Tratti
I tratti sono insiemi di tendenze a pensare, sentire e agire in modo relativamente stabile nel tempo e nelle diverse circostanze. I tratti sono strutture mentali che descrivono la personalità; sono inferiti dal comportamento e consentono di prevederlo. Nello studio dei tratti è possibile prendere in considerazione un approccio idiografico (concentrarsi sul singolo individuo) o nomotetico (ricerca di strutture relative a tutti gli individui), concentrarsi sull’aspetto descrittivo (tratti come fenotipi) o (tratti come genotipi) e infine concentrarsi o meno sull’aspetto dei meccanismi biologici relativi ai tratti.
Il modello dei Big Five
Il modello più noto di tassonomia dei tratti è quello dei Big Five elaborato da McCrae e Costa. I tratti individuati sono: energia, amicalità, coscienziosità, stabilità emotiva e apertura mentale. Gli autori hanno esaminato la struttura della personalità attraverso le risposte fornite al questionario 16PF di Cattell (approccio basato sui questionari). Gli studi etici (che utilizzano i medesimi questionari di personalità in diverse culture) hanno generalmente replicato la struttura dei cinque fattori in diverse culture, mentre negli studi emici (ricerche fondate su fonti indigene come interviste, descrizioni spontanee e liste di termini estratti dal dizionario) è stata riscontrata una minore conferma della struttura.
Alcuni strumenti utilizzati per la misurazione dei cinque fattori sono: il Big Five Questionnaire (BFQ), il Big Five Observer (BFO), il Big Five Questionnaire for Children (BFQ-C), e il Big Five Adjectives (BFA).
Altri approcci e classificazioni
Anche Allport si è dedicato allo studio dei tratti, in particolare facendo riferimento all’approccio lessicale, quindi rintracciando i tratti nel linguaggio. Allport classifica i tratti in: universali, individuali, cardinali, centrali e secondari. Altre classificazioni dei tratti sono quella di Cattell (16 tratti primari), di Eysenck (che individua tre super fattori: estroversione, nevroticismo, psicoticismo), di Guilford (10 tratti primari) e di Comrey (8 dimensioni).
Profili prototipici di personalità
Particolari costellazioni di tratti costituiscono la personalità, che rappresenta la complessità dei sistemi psicologici che contribuiscono all’unità e continuità della condotta e dell’esperienza.
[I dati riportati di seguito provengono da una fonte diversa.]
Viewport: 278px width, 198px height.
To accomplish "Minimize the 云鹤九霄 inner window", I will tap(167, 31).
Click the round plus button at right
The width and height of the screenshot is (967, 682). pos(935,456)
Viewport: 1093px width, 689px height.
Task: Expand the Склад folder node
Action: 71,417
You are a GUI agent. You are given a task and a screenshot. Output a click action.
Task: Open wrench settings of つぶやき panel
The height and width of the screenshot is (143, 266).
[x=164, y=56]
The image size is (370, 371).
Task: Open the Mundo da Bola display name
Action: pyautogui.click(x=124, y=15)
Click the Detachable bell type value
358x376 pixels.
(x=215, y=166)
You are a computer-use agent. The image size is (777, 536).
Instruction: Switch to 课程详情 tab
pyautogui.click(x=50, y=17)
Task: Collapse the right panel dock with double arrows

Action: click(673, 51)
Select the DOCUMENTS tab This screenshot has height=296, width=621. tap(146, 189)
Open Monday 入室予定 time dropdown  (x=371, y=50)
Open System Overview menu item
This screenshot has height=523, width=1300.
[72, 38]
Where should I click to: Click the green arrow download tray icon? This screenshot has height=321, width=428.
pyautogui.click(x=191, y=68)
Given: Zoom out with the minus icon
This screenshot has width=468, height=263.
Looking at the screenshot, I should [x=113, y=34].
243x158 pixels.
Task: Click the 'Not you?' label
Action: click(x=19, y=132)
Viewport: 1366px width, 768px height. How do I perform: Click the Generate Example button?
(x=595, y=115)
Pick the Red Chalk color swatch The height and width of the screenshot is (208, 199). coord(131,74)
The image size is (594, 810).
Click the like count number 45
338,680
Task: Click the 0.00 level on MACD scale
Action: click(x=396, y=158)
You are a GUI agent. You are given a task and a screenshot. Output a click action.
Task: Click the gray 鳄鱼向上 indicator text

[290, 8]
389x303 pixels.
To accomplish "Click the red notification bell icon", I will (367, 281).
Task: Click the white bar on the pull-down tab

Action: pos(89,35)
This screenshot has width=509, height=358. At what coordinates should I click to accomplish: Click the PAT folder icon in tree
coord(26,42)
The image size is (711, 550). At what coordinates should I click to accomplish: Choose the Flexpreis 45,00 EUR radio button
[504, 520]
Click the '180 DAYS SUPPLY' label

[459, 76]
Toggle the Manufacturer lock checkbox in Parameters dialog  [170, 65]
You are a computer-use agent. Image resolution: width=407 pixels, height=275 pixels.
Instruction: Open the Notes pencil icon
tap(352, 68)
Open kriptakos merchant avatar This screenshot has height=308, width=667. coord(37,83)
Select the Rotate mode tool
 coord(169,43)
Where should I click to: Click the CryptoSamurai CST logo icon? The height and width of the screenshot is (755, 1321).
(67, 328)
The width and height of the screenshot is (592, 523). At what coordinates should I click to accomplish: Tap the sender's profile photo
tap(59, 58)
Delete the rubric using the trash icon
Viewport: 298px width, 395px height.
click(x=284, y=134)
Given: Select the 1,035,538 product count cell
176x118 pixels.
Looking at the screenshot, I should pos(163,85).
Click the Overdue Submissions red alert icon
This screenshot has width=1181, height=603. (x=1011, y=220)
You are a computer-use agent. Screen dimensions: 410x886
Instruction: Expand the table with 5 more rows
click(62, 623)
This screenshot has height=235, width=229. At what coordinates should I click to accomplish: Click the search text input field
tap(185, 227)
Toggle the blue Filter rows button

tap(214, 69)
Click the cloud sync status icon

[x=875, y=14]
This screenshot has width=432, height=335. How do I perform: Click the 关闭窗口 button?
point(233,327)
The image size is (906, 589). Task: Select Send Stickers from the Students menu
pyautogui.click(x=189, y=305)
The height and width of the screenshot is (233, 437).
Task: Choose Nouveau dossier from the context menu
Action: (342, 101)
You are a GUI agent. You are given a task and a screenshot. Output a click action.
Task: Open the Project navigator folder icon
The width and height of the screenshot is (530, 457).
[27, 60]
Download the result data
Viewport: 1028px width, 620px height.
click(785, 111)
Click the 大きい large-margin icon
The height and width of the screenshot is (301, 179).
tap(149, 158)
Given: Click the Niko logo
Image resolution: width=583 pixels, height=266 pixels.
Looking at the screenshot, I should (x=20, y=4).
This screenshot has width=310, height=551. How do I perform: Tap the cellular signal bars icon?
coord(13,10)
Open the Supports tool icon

Secondo alcuni studiosi, vi sarebbero tre profili prototipici di personalità: “resilient”, “overcontrolled” e “undercontrolled”, che si differenziano a seconda dei livelli che i soggetti raggiungono in determinati tratti.
- Resilienti: Individui che mostrano elevati livelli di adattamento psicologico, quindi con alti punteggi in tutti i tratti di personalità.
- Overcontrolled: Persone che appaiono introverse e chiuse ma molto organizzate, quindi che hanno elevati punteggi di coscienziosità ma bassi livelli di energia e stabilità emotiva.
- Undercontrolled: Individui con alti punteggi di energia ma bassi punteggi di stabilità emotiva e coscienziosità, che quindi appaiono come dominanti, energici, disorganizzati, poco regolati ma anche molto curiosi e aperti.
Questi tre profili hanno permesso agli studiosi di fare molte considerazioni sui tipi di persone che vi appartengono. Ragazzi undercontrolled avrebbero una performance scolastica peggiore e maggiori problemi comportamentali rispetto a ragazzi overcontrolled e resilienti. Avrebbero anche un livello di autostima più basso e si tratta del profilo in cui sono stati riscontrati maggiori comportamenti delinquenziali. Ragazzi overcontrolled sarebbero invece più solitari e timidi rispetto a quelli con altri profili di personalità. Sono state fatte considerazioni anche per quanto riguarda i disturbi, infatti ragazzi resilienti sarebbero meno a rischio di disturbi sia internalizzanti che esternalizzanti, mentre ragazzi overcontrolled sarebbero più a rischio di disturbi internalizzanti e ragazzi undercontrolled sarebbero più a rischio di disturbi esternalizzanti.
In particolare, i tratti che sembrano maggiormente associati al rischio di psicopatologie sono la coscienziosità e la stabilità emotiva (Tackett, 2006).